● Work instructions
Copy the records from the line with "You are a computer-use" to the line with "pyautogui.click(x=367, y=631)", swapping "blinking cursor" for "flashing cursor" and leaving everything else unchanged.

● Provided data
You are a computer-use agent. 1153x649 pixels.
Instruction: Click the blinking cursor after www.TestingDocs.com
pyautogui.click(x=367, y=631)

--

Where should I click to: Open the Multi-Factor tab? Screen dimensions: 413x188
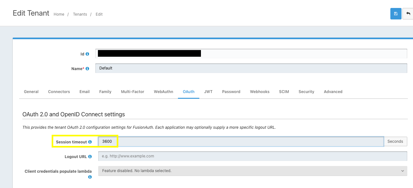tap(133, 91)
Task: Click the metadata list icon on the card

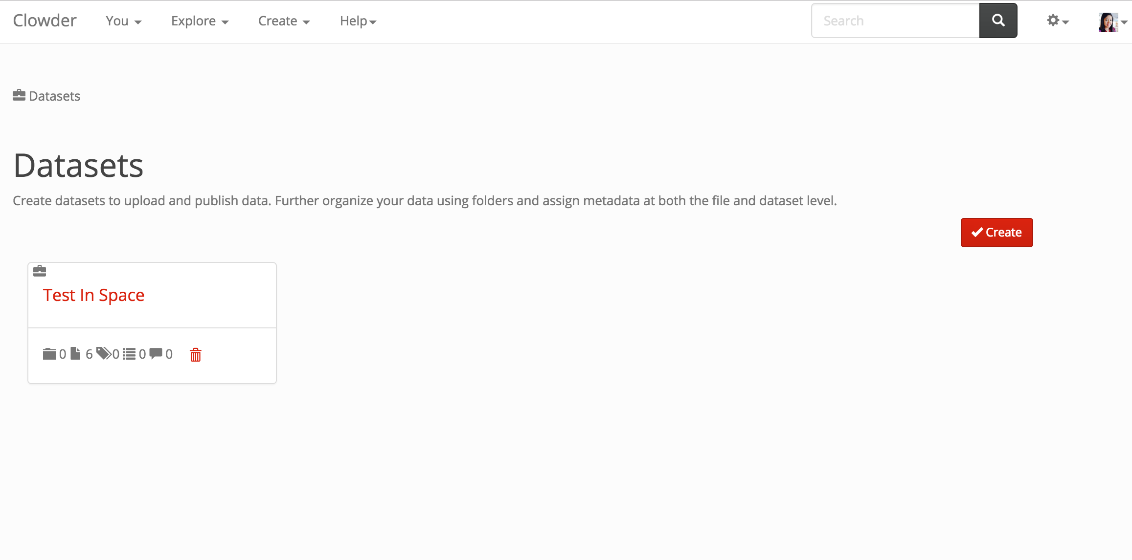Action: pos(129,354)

● Task output
You are a computer-use agent. 1153x649 pixels.
Instruction: Click the flashing cursor after www.TestingDocs.com
pyautogui.click(x=367, y=631)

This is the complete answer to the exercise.